School of Information Engineering, Dalian Ocean University, Dalian, China.
College of Computer Science and Technology, Dalian University of Technology, Dalian, China.
BMC Med Inform Decis Mak. 2021 Jul 30;21(Suppl 2):55. doi: 10.1186/s12911-021-01426-9.

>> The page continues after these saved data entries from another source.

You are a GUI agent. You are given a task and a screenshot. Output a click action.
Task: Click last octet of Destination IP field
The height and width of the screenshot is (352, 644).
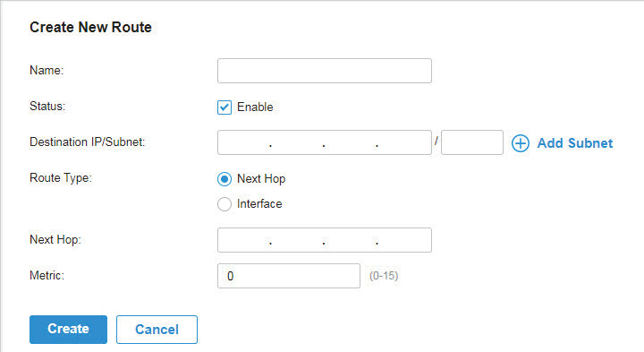tap(404, 142)
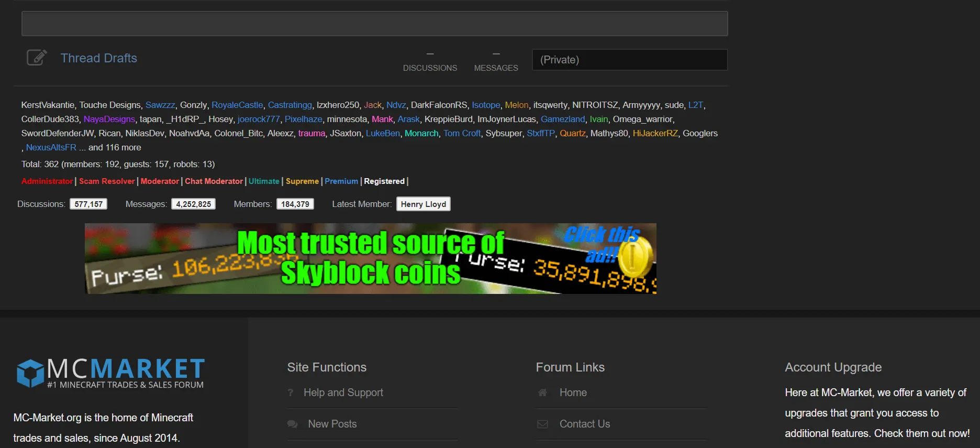Click the Premium rank label
Image resolution: width=980 pixels, height=448 pixels.
click(341, 181)
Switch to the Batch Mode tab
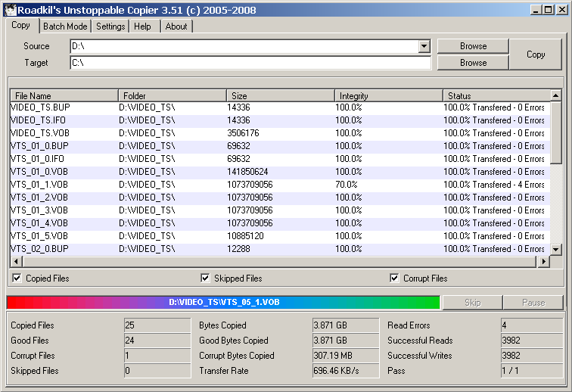The width and height of the screenshot is (572, 392). pyautogui.click(x=65, y=26)
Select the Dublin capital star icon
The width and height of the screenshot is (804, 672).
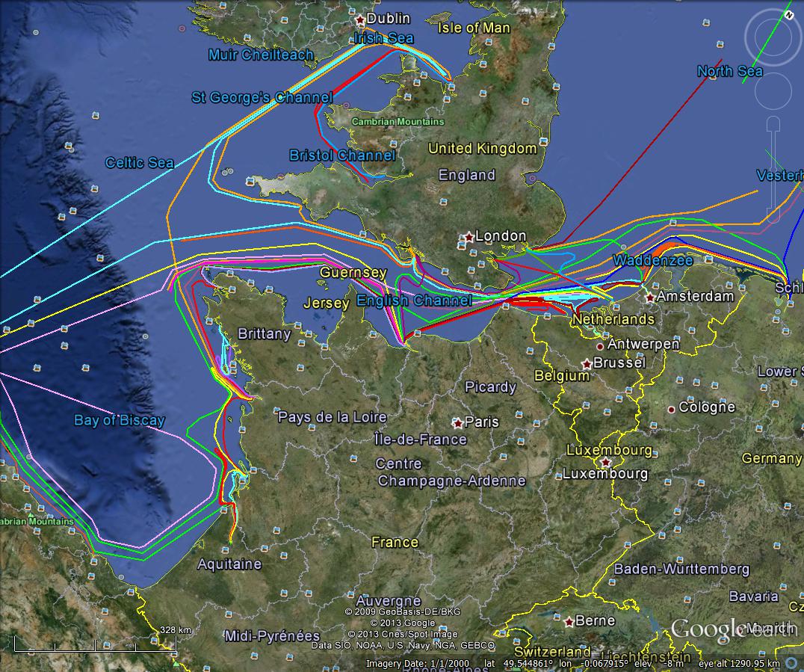(361, 19)
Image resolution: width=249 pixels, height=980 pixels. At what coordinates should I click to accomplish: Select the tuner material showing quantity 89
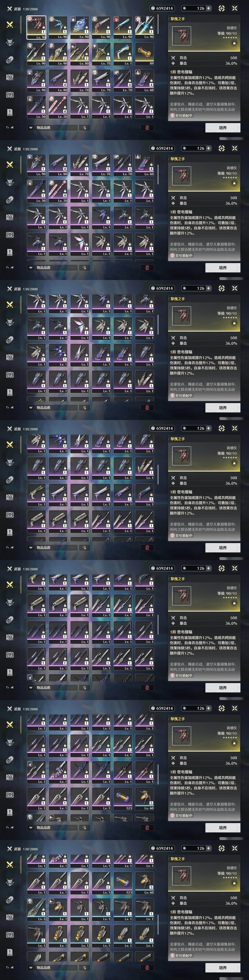coord(144,54)
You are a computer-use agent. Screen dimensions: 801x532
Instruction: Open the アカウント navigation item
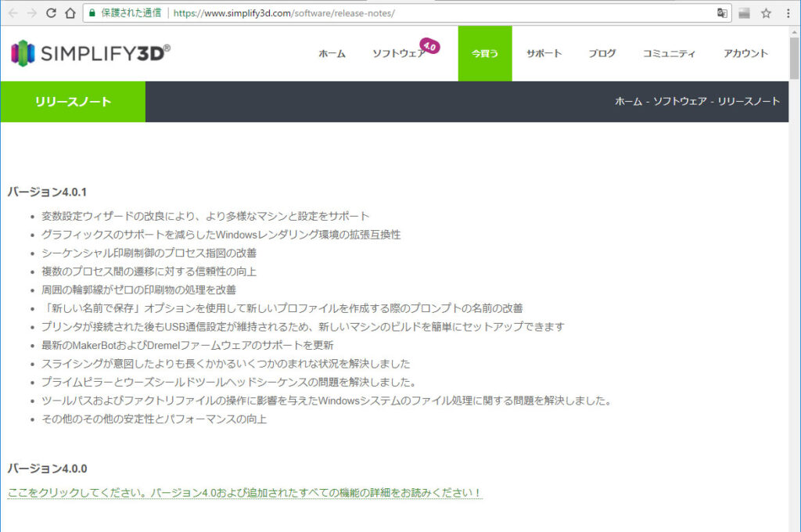click(745, 54)
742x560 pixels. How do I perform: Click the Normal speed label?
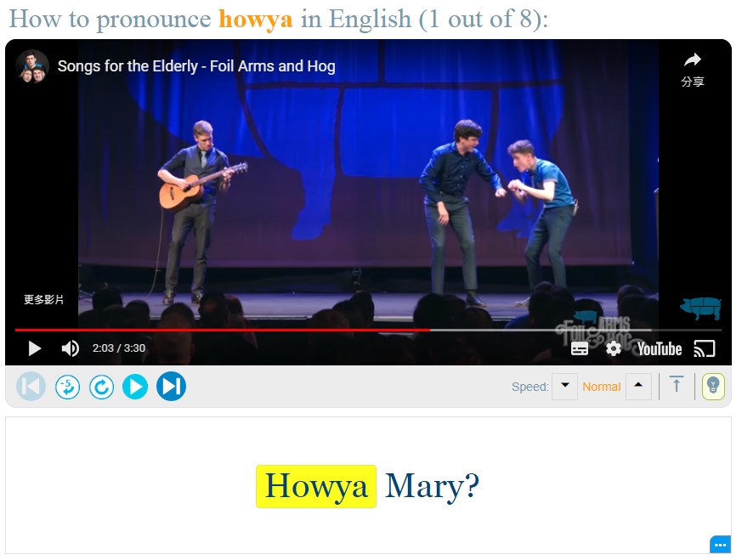click(602, 387)
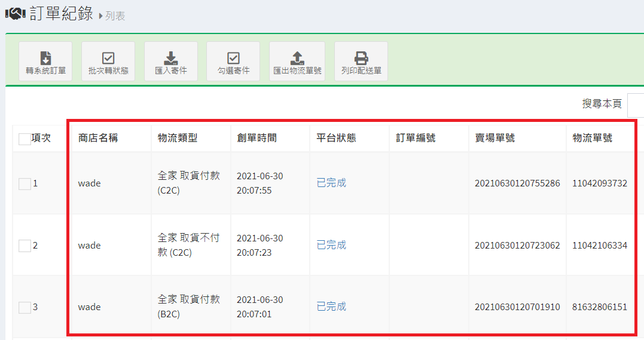Click the 物流類型 column header
The height and width of the screenshot is (340, 644).
(178, 138)
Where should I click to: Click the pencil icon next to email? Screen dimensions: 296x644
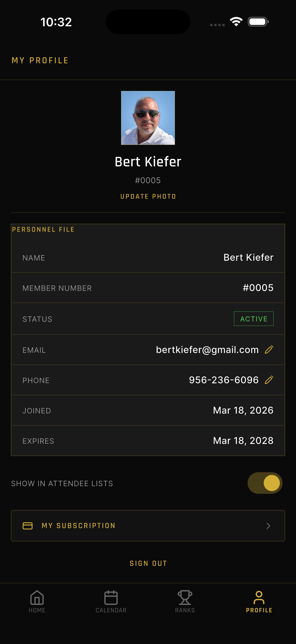pos(269,349)
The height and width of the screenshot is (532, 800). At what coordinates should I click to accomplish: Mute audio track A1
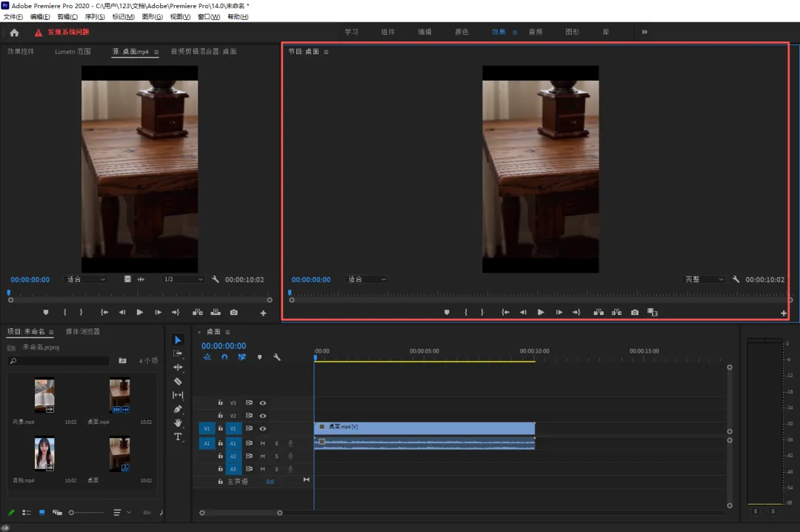click(262, 443)
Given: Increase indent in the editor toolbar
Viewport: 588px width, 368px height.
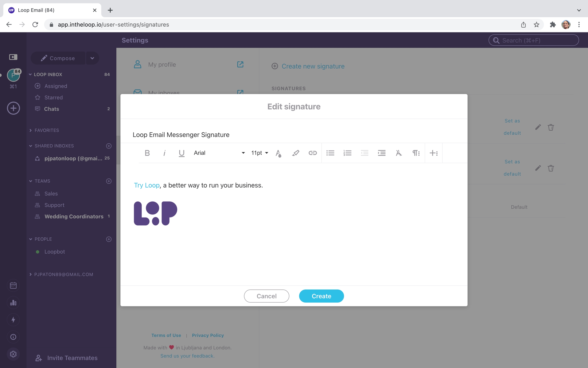Looking at the screenshot, I should [382, 153].
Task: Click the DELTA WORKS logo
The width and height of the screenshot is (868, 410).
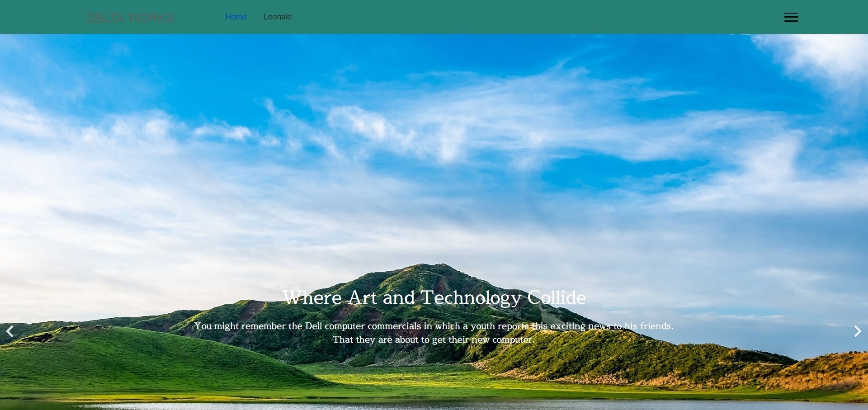Action: click(x=130, y=18)

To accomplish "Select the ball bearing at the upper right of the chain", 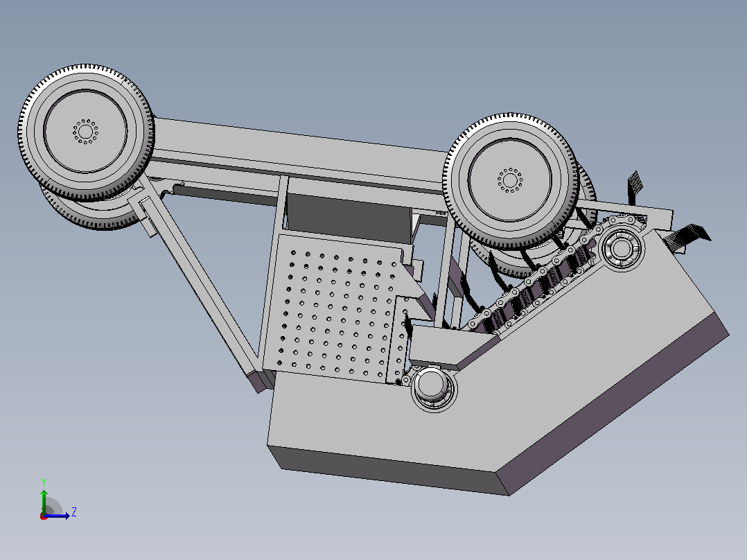I will (x=621, y=248).
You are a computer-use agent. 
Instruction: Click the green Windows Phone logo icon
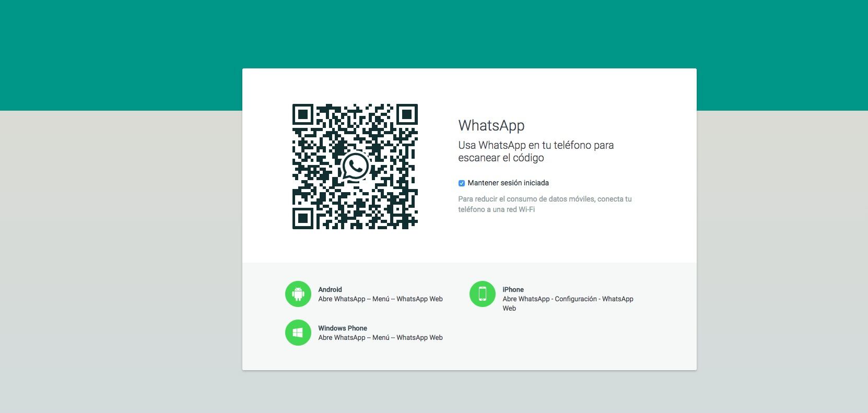click(x=298, y=333)
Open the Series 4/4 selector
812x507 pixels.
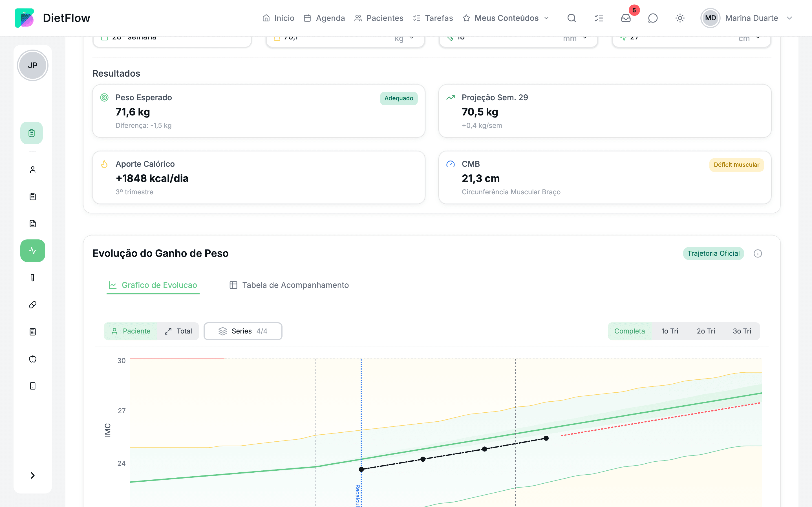pos(243,331)

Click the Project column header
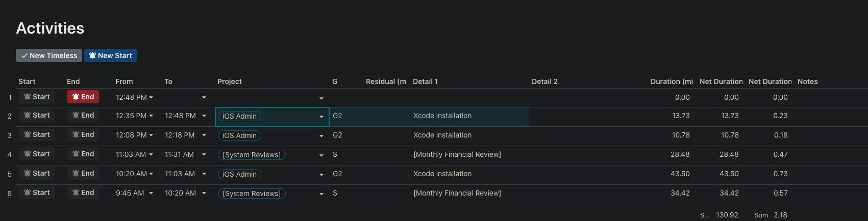[x=230, y=81]
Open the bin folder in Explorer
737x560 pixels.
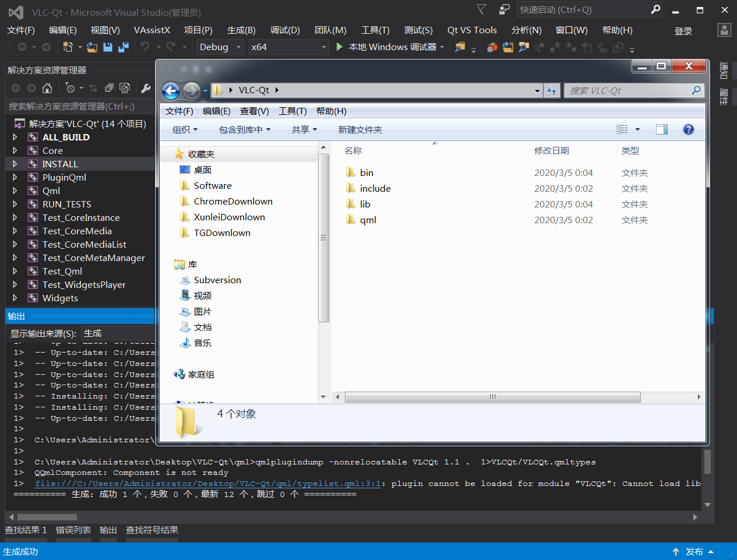point(366,172)
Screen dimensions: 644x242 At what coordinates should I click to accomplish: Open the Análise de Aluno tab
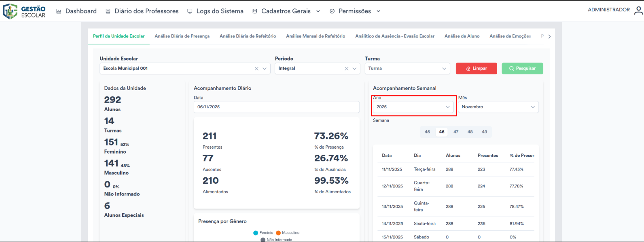pyautogui.click(x=462, y=36)
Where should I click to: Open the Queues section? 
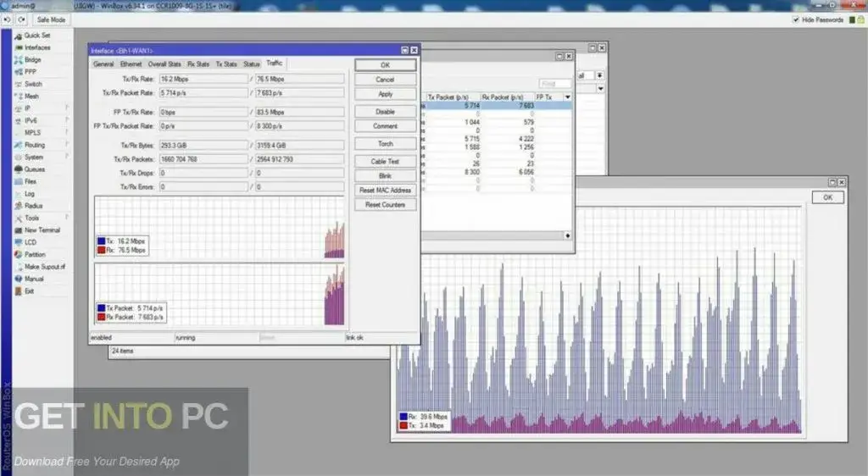pyautogui.click(x=34, y=169)
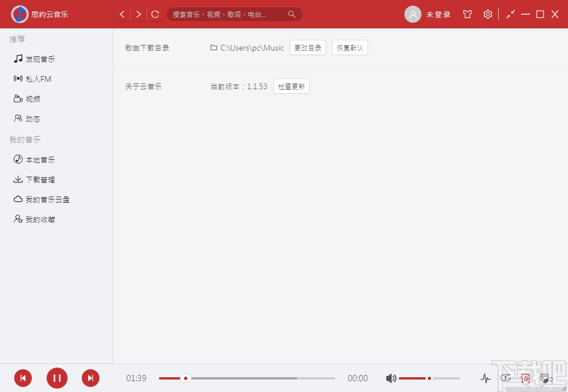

Clinical notes record the health status, clinical manifestations and other detailed information of each patient. The International Classification of Diseases (ICD) codes are important labels for electronic health records. Automatic medical codes assignment to clinical notes through the deep learning model can not only improve work efficiency and accelerate the development of medical informatization but also facilitate the resolution of many issues related to medical insurance. Recently, neural network-based methods have been proposed for the automatic medical code assignment. However, in the medical field, clinical notes are usually long documents and contain many complex sentences, most of the current methods cannot effective in learning the representation of potential features from document text.
In this paper, we propose a hybrid capsule network model. Specifically, we use bi-directional LSTM (Bi-LSTM) with forwarding and backward directions to merge the information from both sides of the sequence. The label embedding framework embeds the text and labels together to leverage the label information. We then use a dynamic routing algorithm in the capsule network to extract valuable features for medical code prediction task.
We applied our model to the task of automatic medical codes assignment to clinical notes and conducted a series of experiments based on MIMIC-III data. The experimental results show that our method achieves a micro F1-score of 67.5% on MIMIC-III dataset, which outperforms the other state-of-the-art methods.
The proposed model employed the dynamic routing algorithm and label embedding framework can effectively capture the important features across sentences. Both Capsule networks and domain knowledge are helpful for medical code prediction task.
临床记录记录了每位患者的健康状况、临床表现和其他详细信息。国际疾病分类(ICD)代码是电子健康记录的重要标签。通过深度学习模型将医疗代码自动分配给临床记录,不仅可以提高工作效率,加速医疗信息化的发展,还可以方便解决许多与医疗保险相关的问题。最近,已经提出了基于神经网络的方法来实现医疗自动编码。然而,在医疗领域,临床记录通常是长文档,包含许多复杂的句子,当前大多数方法都无法有效地从文档文本中学习潜在特征的表示。
在本文中,我们提出了一种混合胶囊网络模型。具体来说,我们使用具有前向和后向的双向 LSTM(Bi-LSTM)来合并序列两侧的信息。标签嵌入框架将文本和标签嵌入在一起,以利用标签信息。然后,我们在胶囊网络中使用动态路由算法来提取对医疗代码预测任务有价值的特征。
我们将我们的模型应用于临床记录的自动医疗代码分配任务,并基于 MIMIC-III 数据进行了一系列实验。实验结果表明,我们的方法在 MIMIC-III 数据集上的微 F1 得分为 67.5%,优于其他最先进的方法。
所提出的模型采用动态路由算法和标签嵌入框架,可以有效地捕获跨句子的重要特征。胶囊网络和领域知识都有助于医疗代码预测任务。